Problem to work on: Pick out each line of the records that includes the string "computer", and copy it.

----

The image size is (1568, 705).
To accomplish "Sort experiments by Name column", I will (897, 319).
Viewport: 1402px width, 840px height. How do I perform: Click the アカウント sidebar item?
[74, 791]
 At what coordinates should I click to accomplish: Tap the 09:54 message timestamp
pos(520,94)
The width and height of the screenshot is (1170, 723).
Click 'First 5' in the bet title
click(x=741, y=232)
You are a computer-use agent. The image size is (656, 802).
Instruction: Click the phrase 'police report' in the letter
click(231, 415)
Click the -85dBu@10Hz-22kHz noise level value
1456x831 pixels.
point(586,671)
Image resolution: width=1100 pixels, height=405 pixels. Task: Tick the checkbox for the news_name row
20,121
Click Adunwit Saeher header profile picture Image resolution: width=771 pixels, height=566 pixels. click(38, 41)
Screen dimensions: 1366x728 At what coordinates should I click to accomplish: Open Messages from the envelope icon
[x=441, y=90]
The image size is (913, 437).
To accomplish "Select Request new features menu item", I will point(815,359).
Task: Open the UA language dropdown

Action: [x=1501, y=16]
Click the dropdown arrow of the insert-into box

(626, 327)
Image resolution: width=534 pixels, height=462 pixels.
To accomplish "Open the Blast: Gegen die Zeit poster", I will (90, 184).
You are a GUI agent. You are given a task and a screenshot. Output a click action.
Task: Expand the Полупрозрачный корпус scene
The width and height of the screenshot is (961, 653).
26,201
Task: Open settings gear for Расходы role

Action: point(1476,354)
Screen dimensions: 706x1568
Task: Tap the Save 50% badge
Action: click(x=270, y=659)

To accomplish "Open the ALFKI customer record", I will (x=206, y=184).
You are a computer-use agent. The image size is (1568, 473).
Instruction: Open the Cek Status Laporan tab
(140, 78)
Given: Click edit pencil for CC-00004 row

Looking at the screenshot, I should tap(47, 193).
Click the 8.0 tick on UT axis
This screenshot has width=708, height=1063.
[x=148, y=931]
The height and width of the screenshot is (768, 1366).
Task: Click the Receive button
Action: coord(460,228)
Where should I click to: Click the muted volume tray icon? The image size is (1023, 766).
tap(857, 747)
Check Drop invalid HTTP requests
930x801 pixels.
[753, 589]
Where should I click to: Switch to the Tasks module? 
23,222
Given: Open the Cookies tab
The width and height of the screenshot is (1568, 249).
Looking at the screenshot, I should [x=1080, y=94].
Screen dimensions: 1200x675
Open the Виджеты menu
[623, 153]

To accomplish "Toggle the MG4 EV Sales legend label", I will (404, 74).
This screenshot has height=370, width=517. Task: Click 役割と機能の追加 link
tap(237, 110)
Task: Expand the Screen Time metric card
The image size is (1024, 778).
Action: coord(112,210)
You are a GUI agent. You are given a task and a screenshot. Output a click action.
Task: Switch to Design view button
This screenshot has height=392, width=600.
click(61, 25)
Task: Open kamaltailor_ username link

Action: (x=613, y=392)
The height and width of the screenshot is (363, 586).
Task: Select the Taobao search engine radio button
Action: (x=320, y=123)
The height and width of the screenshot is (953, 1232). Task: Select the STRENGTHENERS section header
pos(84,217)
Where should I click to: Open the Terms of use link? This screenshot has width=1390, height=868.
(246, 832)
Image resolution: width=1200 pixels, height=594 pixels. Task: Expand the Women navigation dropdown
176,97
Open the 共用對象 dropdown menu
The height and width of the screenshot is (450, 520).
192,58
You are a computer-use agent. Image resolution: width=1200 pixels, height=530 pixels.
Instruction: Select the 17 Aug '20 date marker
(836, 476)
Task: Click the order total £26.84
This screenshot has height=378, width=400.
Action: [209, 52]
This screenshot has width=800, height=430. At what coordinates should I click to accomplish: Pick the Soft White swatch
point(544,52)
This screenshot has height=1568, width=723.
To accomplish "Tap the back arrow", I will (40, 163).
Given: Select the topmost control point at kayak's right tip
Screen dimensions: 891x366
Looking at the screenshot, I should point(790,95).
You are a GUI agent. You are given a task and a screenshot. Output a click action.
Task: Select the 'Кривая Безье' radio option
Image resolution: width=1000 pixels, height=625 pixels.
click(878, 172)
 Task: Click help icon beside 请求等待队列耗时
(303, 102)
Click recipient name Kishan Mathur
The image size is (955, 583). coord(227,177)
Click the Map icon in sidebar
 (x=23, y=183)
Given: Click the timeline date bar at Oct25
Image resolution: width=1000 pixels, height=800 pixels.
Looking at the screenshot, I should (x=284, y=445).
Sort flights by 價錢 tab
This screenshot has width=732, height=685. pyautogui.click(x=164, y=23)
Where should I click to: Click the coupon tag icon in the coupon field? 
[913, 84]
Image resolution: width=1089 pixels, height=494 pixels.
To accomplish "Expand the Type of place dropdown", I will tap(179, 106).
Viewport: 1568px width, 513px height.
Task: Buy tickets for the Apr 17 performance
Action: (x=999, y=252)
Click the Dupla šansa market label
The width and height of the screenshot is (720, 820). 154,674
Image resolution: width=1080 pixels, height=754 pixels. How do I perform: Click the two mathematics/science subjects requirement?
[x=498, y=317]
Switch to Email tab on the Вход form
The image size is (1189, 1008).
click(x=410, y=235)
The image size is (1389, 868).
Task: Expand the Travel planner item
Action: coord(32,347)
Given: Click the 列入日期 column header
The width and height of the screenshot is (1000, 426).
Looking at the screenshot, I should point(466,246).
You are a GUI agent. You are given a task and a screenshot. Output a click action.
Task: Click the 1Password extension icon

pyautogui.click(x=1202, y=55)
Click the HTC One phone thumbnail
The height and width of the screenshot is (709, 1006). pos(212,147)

----

Answer area:
You are a computer-use agent. The image size is (656, 802).
You are a computer-use agent. The image size is (1568, 473).
You are a computer-use agent. Image resolution: width=1200 pixels, height=530 pixels.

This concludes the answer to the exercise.